Many of the recipients supported programs and ideas Obama championed as president. 


Before the ceremony, one of honorees' patience was tested.

It was no laughing matter when TV Host/Comic Degeneres, 53, was stalled at the White House gate. She'd left her I.D. and the FBI forced her to wait until a higher up cleared her for entry. Once inside she led the group in an epic Mannequin Challenge.

Mr. Obama is a strong supporter of gay rights, which directly affects Degeneres who was the sole honoree representing the LGBT community this year.  The openly gay star wept as Pres. Obama placed the medal around her neck and an announcer said, "Again and again, Ellen DeGeneres has shown us that a single individual can make the world a more fun, more open, more loving place so long as we just keep swimming.”

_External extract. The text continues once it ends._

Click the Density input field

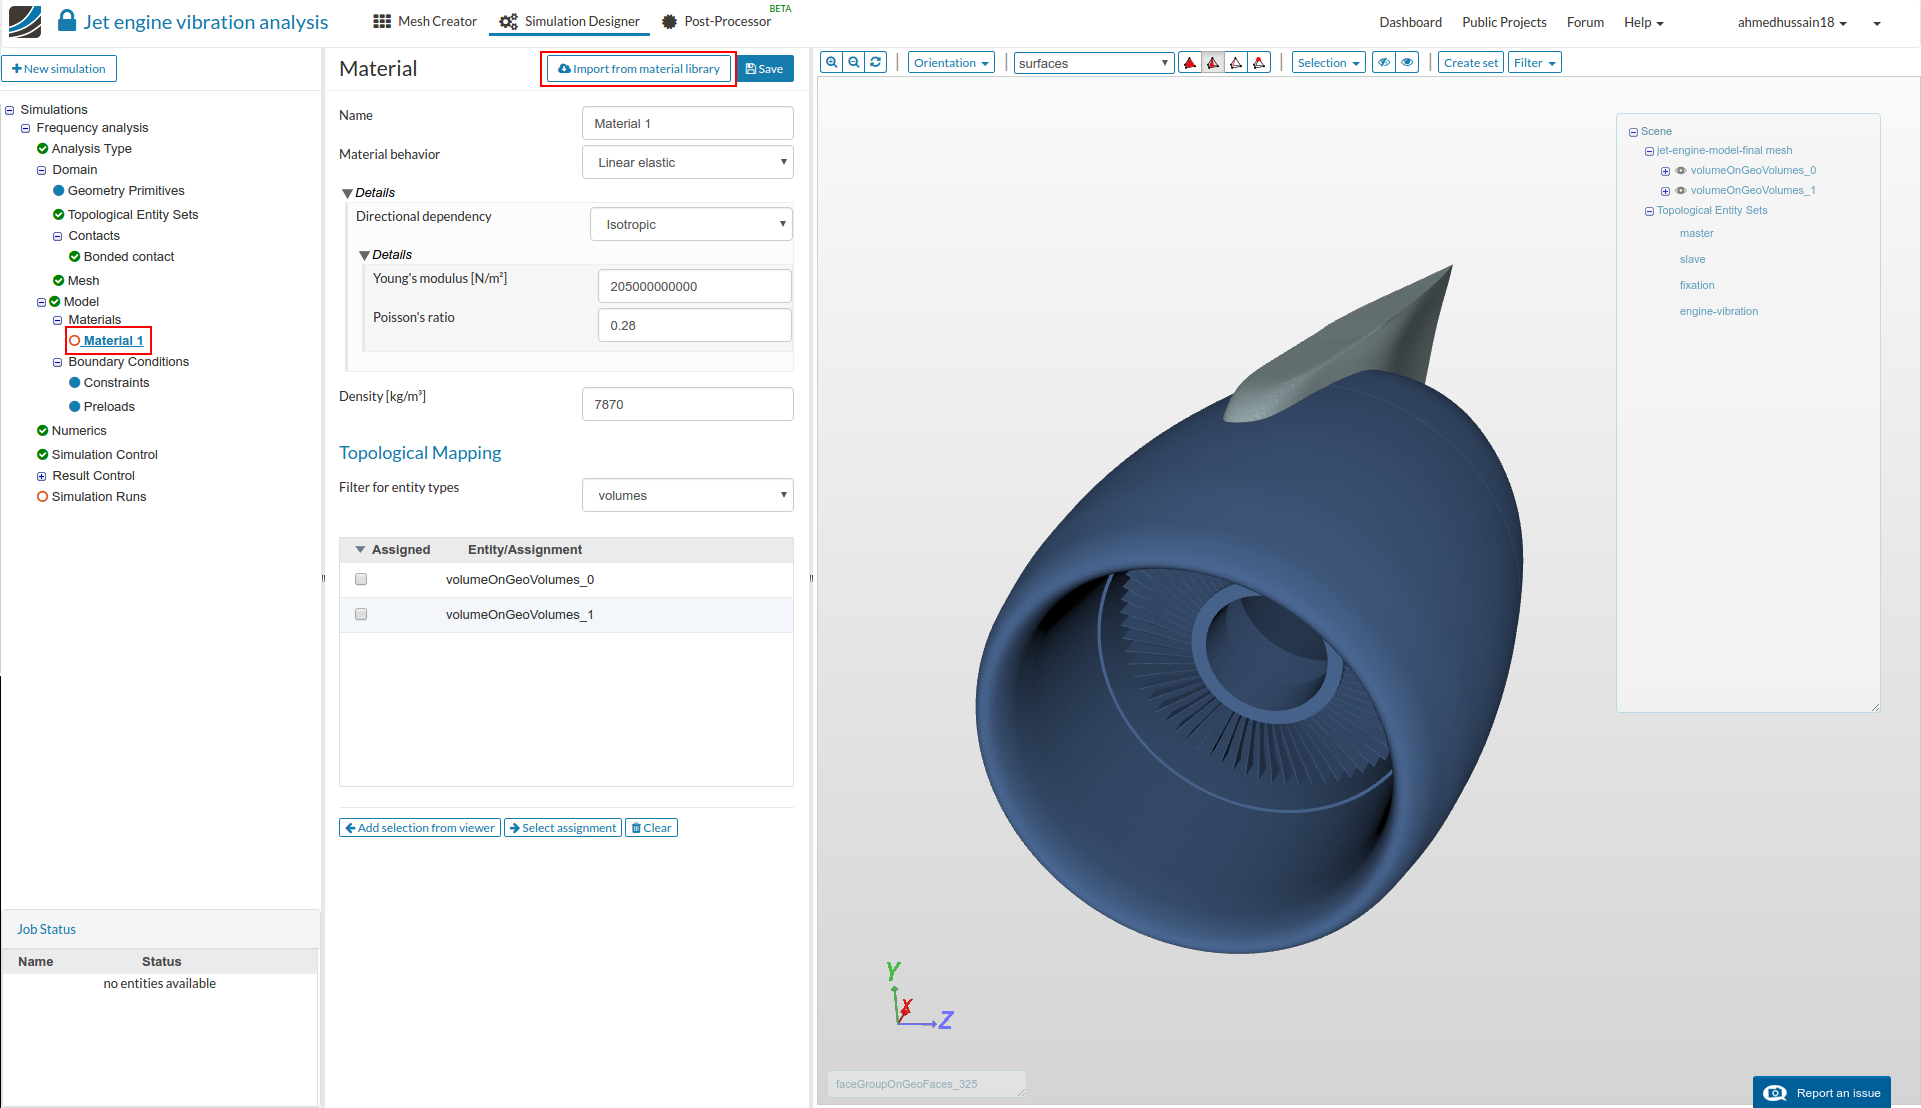[687, 404]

Below are remarks President Obama made about the contribitions of some of the 2016 Medal of Honor recipients:

Robert DeNiro
Robert combines dramatic precision and, it turns out, comedic timing with his signature eye for detail.  And while the name De Niro is synonymous with "tough guy," his true gift is the sensitivity that he brings to each role. 

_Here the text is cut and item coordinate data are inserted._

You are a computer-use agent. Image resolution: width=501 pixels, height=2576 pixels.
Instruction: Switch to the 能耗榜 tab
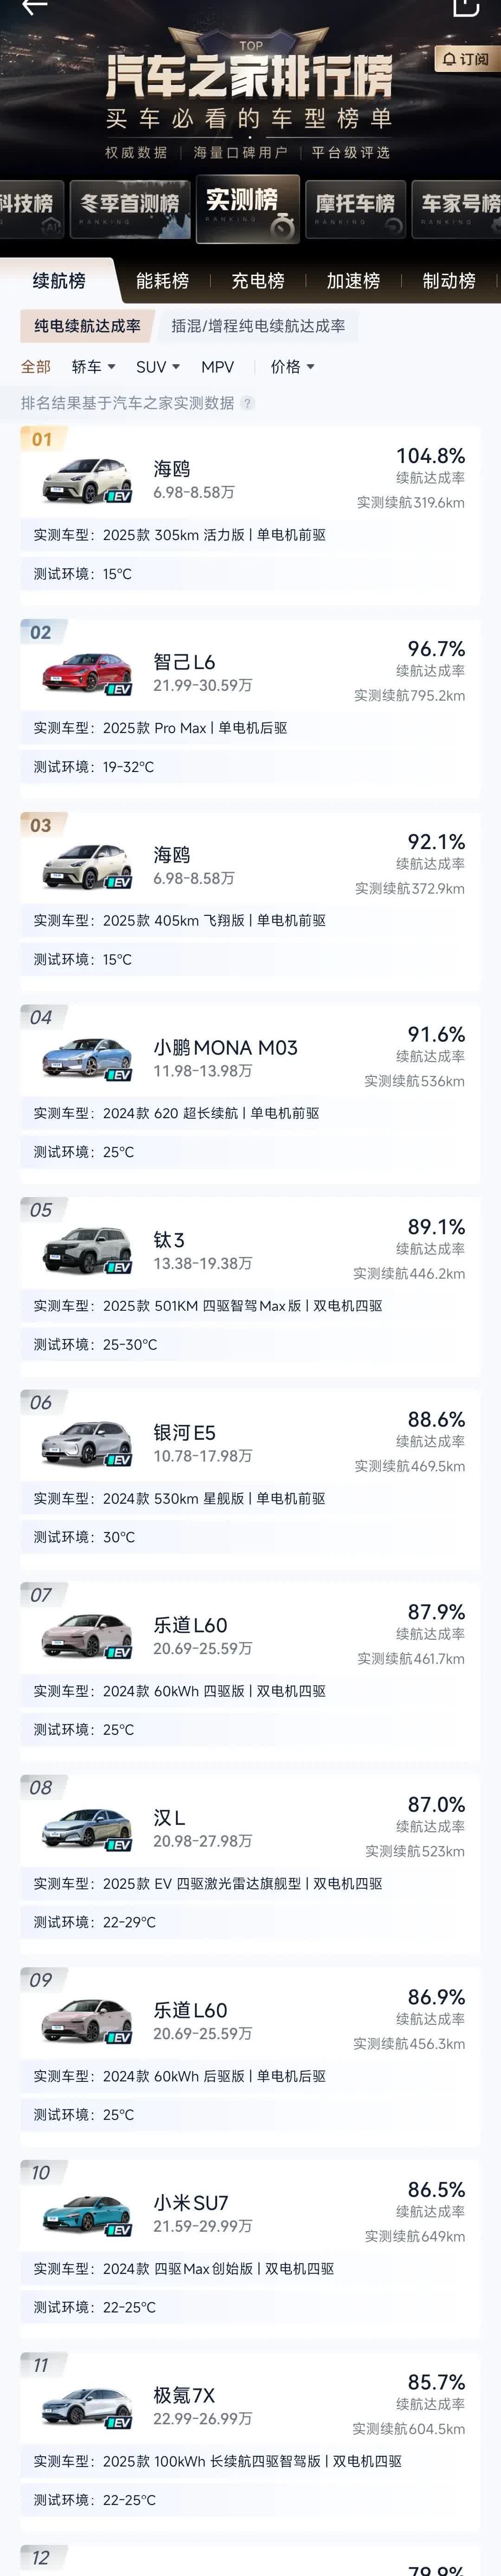coord(162,281)
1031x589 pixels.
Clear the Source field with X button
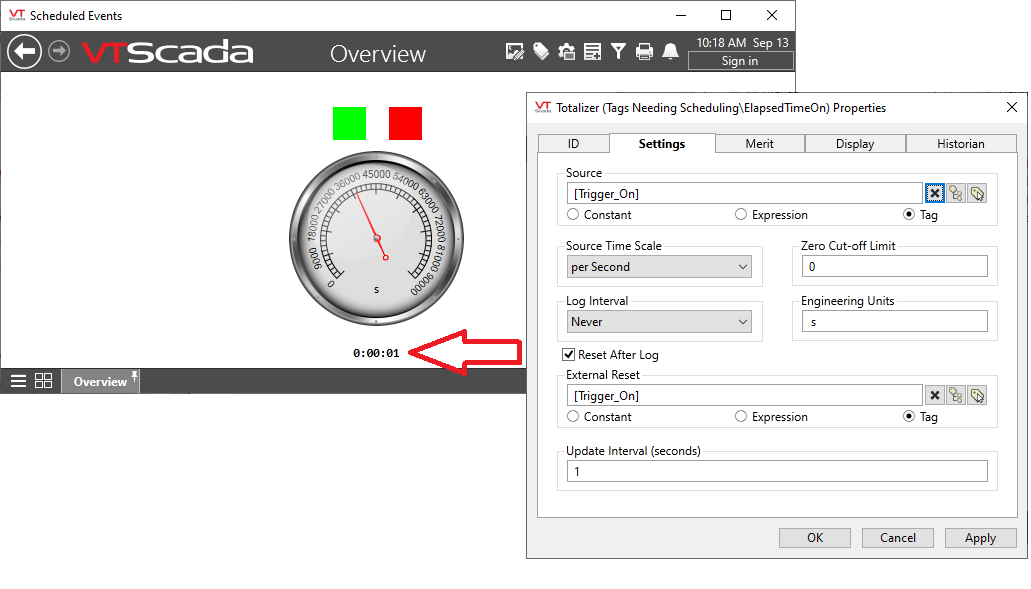(x=934, y=194)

Margaret Heafield Hamilton
A pioneer in technology, Margaret Hamilton defined new forms of software engineering and helped launch an industry that would forever change human history.  Her software architecture led to giant leaps for humankind, writing the code that helped America set foot on the moon.  

Cicely Tyson
In her long and extraordinary career, Cicely Tyson has not only succeeded as an actor, she has shaped the whole course history.  Cicely was never the likeliest of Hollywood stars.  The daughter of immigrants from the West Indies, she was raised by a hardworking and religious mother who cleaned houses and forbade her children to attend the movies.  But once she got her education and broke into the business, Cicely made a conscious decision not just to say lines, but to speak out. 

Dick Garwin
Dick's not only an architect of the atomic age.  Ever since he was a Cleveland kid tinkering with his father's movie projectors, he's never met a problem he didn't want to solve.  Reconnaissance satellites, the MRI, GPS technology, the touchscreen all bear his fingerprints.

Bill and Melinda Gates
These two have donated more money to charitable causes than anyone, ever.  Many years ago, Melinda's mom told her an old saying: "To know that even one life has breathed easier because you lived -- that is success."  By this and just about any other measure, few in human history have been more successful than these two impatient optimists.

Diana Ross
Along with her honey voice, her soulful sensibility, Diana exuded glamour and grace that filled stages that helped to shape the sound of Motown.  On top of becoming one of the most successful recording artists of all time, raised five kids -- somehow found time to earn an Oscar nomination for acting. 

Elouise Cobell
When Elouise Cobell first filed a lawsuit to recover lands and money for her people, she didn't set out to be a hero.  She said, "I just wanted…to give justice to people that didn't have it."  And her lifelong quest to address the mismanagement of American Indian lands, resources, and trust funds wasn't about special treatment, but the equal treatment at the heart of the American promise.  She fought for almost 15 years -- across three Presidents, seven trials, 10 appearances before a federal appeals court.  All the while, she traveled the country some 40 weeks a year, telling the story of her people.  And in the end, this graduate of a one-room schoolhouse became a MacArthur Genius.  

Kareem Abdul-Jabbar 
Here's how great Kareem Abdul-Jabbar was:  1967, he had spent a year dominating college basketball, the NCAA bans the dunk.  They'd didn’t say it was about Kareem, but it was about Kareem.  (Laughter.)  When a sport changes its rules to make it harder just for you, you are really good.  (Laughter and applause.)  And yet despite the rule change, he was still the sport's most unstoppable force.  It's a title he'd hold for more than two decades, winning NBA Finals MVPs a staggering 14 years apart. 

Bruce Springsteen
"The hallmark of a rock and roll band," Bruce Springsteen once said, is that "the narrative you tell together is bigger than anyone could have told on your own. . .I am the president, but her is The Boss."